**Problem requirements:**
I would like you to transcribe all of the data exactly.

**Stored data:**
┄┄┄┄┄┄┄┄┄┄┄┄┄┄┄┄┄┄┄┄

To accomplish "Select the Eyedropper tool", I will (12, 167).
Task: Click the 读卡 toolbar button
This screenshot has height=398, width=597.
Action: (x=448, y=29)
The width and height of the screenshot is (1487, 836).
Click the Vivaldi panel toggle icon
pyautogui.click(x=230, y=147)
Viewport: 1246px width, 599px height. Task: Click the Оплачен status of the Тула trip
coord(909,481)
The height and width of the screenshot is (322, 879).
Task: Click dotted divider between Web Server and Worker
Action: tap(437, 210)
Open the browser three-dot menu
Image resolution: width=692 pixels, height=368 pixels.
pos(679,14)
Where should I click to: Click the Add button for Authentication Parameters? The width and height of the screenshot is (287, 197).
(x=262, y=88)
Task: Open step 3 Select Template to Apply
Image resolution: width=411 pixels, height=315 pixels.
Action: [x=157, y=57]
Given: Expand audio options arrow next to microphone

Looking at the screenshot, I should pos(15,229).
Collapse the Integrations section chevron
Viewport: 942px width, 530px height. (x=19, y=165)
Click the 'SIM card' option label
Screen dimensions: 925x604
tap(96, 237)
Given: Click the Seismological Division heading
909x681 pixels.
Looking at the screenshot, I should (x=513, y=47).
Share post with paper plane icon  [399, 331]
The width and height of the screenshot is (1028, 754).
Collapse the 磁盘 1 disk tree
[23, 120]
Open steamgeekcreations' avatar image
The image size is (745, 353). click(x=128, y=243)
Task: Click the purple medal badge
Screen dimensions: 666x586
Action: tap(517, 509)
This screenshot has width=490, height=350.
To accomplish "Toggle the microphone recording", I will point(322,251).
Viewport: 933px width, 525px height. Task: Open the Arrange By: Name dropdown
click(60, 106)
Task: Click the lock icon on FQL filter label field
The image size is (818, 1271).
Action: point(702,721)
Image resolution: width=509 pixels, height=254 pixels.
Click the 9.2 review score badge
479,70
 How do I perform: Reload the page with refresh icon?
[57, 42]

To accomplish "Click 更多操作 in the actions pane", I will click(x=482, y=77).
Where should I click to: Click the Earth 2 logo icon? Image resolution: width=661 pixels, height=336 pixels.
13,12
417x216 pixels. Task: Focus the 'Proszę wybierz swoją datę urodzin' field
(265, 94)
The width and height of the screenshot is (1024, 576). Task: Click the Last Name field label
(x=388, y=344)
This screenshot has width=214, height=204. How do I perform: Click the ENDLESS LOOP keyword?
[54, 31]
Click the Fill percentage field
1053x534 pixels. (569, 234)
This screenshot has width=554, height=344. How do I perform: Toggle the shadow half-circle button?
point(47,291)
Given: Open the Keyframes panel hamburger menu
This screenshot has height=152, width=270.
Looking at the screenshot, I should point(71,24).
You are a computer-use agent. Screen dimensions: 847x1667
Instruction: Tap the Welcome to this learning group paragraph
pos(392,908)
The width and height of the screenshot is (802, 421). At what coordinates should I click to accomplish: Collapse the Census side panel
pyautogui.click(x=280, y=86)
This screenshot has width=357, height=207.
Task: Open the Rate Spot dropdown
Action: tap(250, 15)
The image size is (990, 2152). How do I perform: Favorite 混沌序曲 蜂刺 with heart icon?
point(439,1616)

┄┄┄┄┄┄┄┄┄┄┄┄┄┄┄┄┄┄┄┄

**Solution to the problem:**
To accomplish "Select the Eyedropper tool", I will (12, 167).
Task: Click the 读卡 toolbar button
This screenshot has height=398, width=597.
Action: (x=448, y=29)
The width and height of the screenshot is (1487, 836).
Click the Vivaldi panel toggle icon
pyautogui.click(x=230, y=147)
Viewport: 1246px width, 599px height. Task: Click the Оплачен status of the Тула trip
coord(909,481)
The height and width of the screenshot is (322, 879).
Task: Click dotted divider between Web Server and Worker
Action: tap(437, 210)
Open the browser three-dot menu
Image resolution: width=692 pixels, height=368 pixels.
pos(679,14)
Where should I click to: Click the Add button for Authentication Parameters? The width and height of the screenshot is (287, 197).
(x=262, y=88)
Task: Open step 3 Select Template to Apply
Image resolution: width=411 pixels, height=315 pixels.
Action: [x=157, y=57]
Given: Expand audio options arrow next to microphone

Looking at the screenshot, I should pos(15,229).
Collapse the Integrations section chevron
Viewport: 942px width, 530px height. (x=19, y=165)
Click the 'SIM card' option label
Screen dimensions: 925x604
tap(96, 237)
Given: Click the Seismological Division heading
909x681 pixels.
Looking at the screenshot, I should (x=513, y=47).
Share post with paper plane icon  [399, 331]
The width and height of the screenshot is (1028, 754).
Collapse the 磁盘 1 disk tree
[23, 120]
Open steamgeekcreations' avatar image
The image size is (745, 353). click(x=128, y=243)
Task: Click the purple medal badge
Screen dimensions: 666x586
Action: tap(517, 509)
This screenshot has width=490, height=350.
To accomplish "Toggle the microphone recording", I will point(322,251).
Viewport: 933px width, 525px height. Task: Open the Arrange By: Name dropdown
click(60, 106)
Task: Click the lock icon on FQL filter label field
The image size is (818, 1271).
Action: point(702,721)
Image resolution: width=509 pixels, height=254 pixels.
Click the 9.2 review score badge
479,70
 How do I perform: Reload the page with refresh icon?
[57, 42]

To accomplish "Click 更多操作 in the actions pane", I will click(x=482, y=77).
Where should I click to: Click the Earth 2 logo icon? Image resolution: width=661 pixels, height=336 pixels.
13,12
417x216 pixels. Task: Focus the 'Proszę wybierz swoją datę urodzin' field
(265, 94)
The width and height of the screenshot is (1024, 576). Task: Click the Last Name field label
(x=388, y=344)
This screenshot has width=214, height=204. How do I perform: Click the ENDLESS LOOP keyword?
[54, 31]
Click the Fill percentage field
1053x534 pixels. (569, 234)
This screenshot has width=554, height=344. How do I perform: Toggle the shadow half-circle button?
point(47,291)
Given: Open the Keyframes panel hamburger menu
This screenshot has height=152, width=270.
Looking at the screenshot, I should point(71,24).
You are a computer-use agent. Screen dimensions: 847x1667
Instruction: Tap the Welcome to this learning group paragraph
pos(392,908)
The width and height of the screenshot is (802, 421). At what coordinates should I click to accomplish: Collapse the Census side panel
pyautogui.click(x=280, y=86)
This screenshot has width=357, height=207.
Task: Open the Rate Spot dropdown
Action: tap(250, 15)
The image size is (990, 2152). How do I perform: Favorite 混沌序曲 蜂刺 with heart icon?
point(439,1616)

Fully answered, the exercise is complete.